DATASET RECORDS ::
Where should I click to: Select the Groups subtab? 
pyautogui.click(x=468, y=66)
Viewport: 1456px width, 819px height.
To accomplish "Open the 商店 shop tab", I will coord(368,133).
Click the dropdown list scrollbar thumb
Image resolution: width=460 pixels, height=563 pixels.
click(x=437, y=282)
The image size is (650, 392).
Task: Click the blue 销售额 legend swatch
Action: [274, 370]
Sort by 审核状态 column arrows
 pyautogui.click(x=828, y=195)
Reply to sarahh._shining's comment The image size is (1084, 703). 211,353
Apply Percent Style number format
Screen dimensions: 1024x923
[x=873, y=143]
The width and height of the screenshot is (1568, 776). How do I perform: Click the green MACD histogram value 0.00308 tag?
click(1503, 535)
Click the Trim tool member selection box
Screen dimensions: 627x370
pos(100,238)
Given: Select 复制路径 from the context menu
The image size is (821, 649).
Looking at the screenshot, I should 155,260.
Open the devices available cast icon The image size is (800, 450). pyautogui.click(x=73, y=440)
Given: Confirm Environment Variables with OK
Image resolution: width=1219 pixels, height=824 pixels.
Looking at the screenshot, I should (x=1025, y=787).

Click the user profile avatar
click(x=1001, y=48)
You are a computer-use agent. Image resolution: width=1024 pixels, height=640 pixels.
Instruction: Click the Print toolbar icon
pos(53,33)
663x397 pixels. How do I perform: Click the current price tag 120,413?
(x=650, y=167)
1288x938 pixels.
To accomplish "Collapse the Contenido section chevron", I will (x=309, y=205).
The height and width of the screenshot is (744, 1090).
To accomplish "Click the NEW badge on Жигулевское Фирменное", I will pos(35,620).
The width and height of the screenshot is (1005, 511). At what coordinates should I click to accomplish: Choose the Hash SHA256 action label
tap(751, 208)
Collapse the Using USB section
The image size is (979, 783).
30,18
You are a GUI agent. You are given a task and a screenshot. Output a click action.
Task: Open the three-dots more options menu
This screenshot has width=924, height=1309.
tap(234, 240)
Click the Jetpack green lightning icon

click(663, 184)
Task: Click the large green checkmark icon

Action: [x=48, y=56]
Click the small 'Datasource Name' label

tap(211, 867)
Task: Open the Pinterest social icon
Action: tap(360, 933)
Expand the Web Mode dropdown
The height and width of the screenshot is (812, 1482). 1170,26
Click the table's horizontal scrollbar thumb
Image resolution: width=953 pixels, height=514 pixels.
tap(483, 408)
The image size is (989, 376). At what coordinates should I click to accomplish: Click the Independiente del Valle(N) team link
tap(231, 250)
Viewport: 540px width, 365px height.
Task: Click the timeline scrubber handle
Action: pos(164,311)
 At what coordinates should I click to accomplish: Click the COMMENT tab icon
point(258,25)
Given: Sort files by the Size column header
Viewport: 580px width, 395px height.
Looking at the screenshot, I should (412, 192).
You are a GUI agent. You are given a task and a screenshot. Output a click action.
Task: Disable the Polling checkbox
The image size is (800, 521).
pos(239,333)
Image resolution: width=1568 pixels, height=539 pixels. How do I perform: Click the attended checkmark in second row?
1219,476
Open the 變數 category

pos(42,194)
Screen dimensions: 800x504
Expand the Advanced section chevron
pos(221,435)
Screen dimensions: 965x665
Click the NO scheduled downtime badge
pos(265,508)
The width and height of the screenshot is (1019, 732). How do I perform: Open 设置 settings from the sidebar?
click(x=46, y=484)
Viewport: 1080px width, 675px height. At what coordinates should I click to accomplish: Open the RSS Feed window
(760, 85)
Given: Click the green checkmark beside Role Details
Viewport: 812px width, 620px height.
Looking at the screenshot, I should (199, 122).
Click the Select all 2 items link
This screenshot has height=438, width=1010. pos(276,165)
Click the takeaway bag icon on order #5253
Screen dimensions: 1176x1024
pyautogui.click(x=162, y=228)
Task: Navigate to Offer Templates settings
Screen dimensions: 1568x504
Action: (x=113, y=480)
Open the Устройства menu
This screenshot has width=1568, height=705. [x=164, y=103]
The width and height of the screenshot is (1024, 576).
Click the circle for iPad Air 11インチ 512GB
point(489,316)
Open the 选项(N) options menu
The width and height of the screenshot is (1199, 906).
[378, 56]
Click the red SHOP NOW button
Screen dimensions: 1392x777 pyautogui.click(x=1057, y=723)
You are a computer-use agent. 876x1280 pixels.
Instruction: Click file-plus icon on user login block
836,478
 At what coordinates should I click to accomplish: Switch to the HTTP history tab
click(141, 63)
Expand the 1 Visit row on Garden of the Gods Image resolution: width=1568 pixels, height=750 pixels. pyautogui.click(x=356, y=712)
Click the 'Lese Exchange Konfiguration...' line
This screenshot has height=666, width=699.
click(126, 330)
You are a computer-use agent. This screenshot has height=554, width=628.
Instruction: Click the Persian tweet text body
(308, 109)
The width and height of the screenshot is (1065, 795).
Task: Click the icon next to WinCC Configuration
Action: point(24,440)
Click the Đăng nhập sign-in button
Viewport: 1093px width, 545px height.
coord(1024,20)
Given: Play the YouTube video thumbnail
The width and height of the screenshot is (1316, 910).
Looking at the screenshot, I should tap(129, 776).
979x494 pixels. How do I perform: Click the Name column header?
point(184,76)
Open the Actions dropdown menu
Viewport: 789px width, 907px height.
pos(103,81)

WORK INSTRUCTIONS :: Copy out, from the material above, each line in which the string "computer" is found.

EXERCISE OUTPUT ::
You are a computer-use agent. Image resolution: width=1024 pixels, height=640 pixels.
You are a computer-use agent. 876x1280 pixels.
You are a computer-use agent. This screenshot has height=554, width=628.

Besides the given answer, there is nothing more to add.